##### DOCUMENTO DE ORIGEM
ÁSIA/FILIPINAS - Da “síndrome de Sísifo” à autêntica paz: o futuro de Mindanao Entrevista com o pe. Eliseo Mercado, missionário dos Oblatos de Maria Imaculada

Terça, 6 Maio 2008

Manila (Agência Fides) - Território de imensos potenciais que custam a decolar; um nó de conflitos intrincados, refúgio de rebeldes e terroristas; domínio incontestável da comunidade islâmica filipina; buraco negro dos direitos humanos; questão difícil, pouco conhecida e compreendida. São diversos os estereótipos que circulam sobre a ilha de Mindanao, vasta ilha no Sul das Filipinas, há décadas no centro de uma questão que diz respeito à unidade nacional das Filipinas. Em Mindanao, onde se estabeleceu a consistente minoria de muçulmanos filipinos (mais de 6 milhões de pessoas) agem grupos de guerrilheiros como o “Moro National Liberation Front” (MNLF) e o “Moro Islamic Liberation Front” (MILF) que nos últimos anos entraram em conflito com o governo de Manila e que hoje, num extenuante vai e vem, estão negociando com o governo, a fim de obterem mais autonomia.
##########
CONJUNTO DE TAREFAS
1 - Reescreva de forma mais concisa o parágrafo do documento de origem que começa com "Manila (Agência Fides) - Território de imensos potenciais", conservando os fatos principais.
2 - Responda com base no documento de origem:
(a) Em que data o documento de origem foi publicado?
(b) Quem é o entrevistado e a que congregação pertence?
(c) Quantas pessoas compõem a minoria muçulmana filipina estabelecida em Mindanao?
O material não é usado em nenhuma das tarefas.
##### SEGMENTO DE DADOS
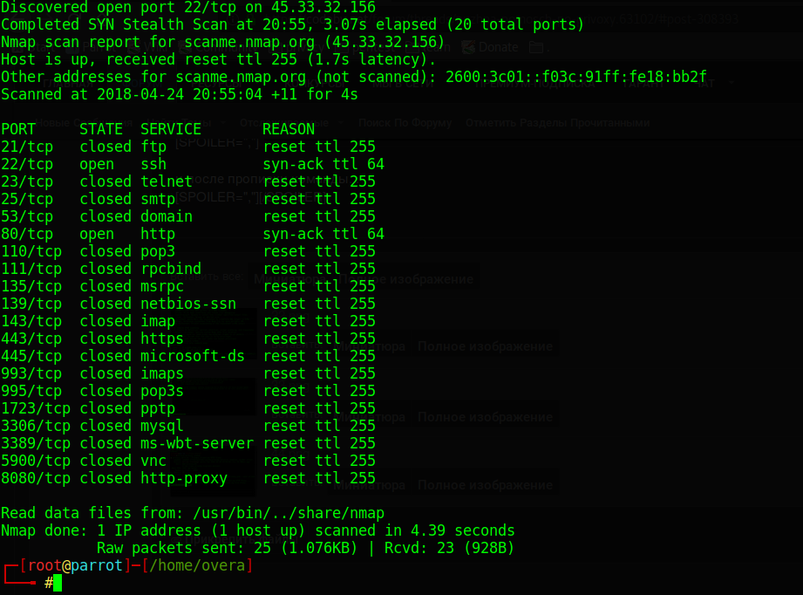Open the Поиск По Форуму link
Image resolution: width=803 pixels, height=595 pixels.
point(405,123)
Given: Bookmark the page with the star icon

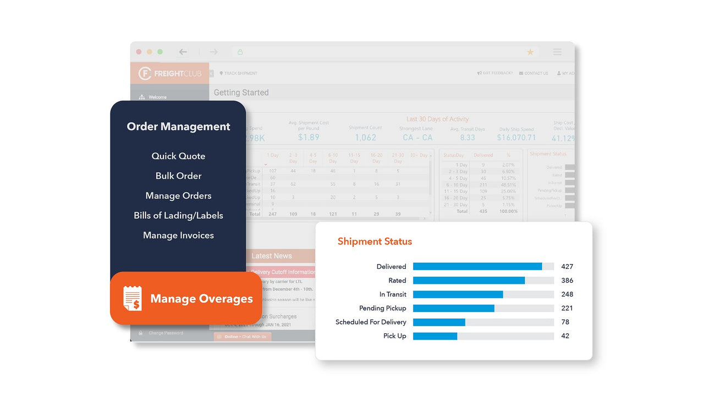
##########
LISTA DE SOLUÇÕES
1 - Mindanao, vasta ilha no Sul das Filipinas, é alvo de muitos estereótipos: potencial que não decola, conflitos intrincados, refúgio de rebeldes e terroristas, domínio da comunidade islâmica, buraco negro dos direitos humanos e questão pouco compreendida. Há décadas, a ilha está no centro da questão da unidade nacional. Lá vive uma minoria muçulmana de mais de 6 milhões de pessoas. Lá também atuam os grupos guerrilheiros MNLF e MILF, que entraram em conflito com o governo de Manila e hoje negociam com ele, num vai e vem extenuante, para obter mais autonomia.

2 -
(a) Terça-feira, 6 de maio de 2008.
(b) O pe. Eliseo Mercado, missionário dos Oblatos de Maria Imaculada.
(c) Mais de 6 milhões de pessoas.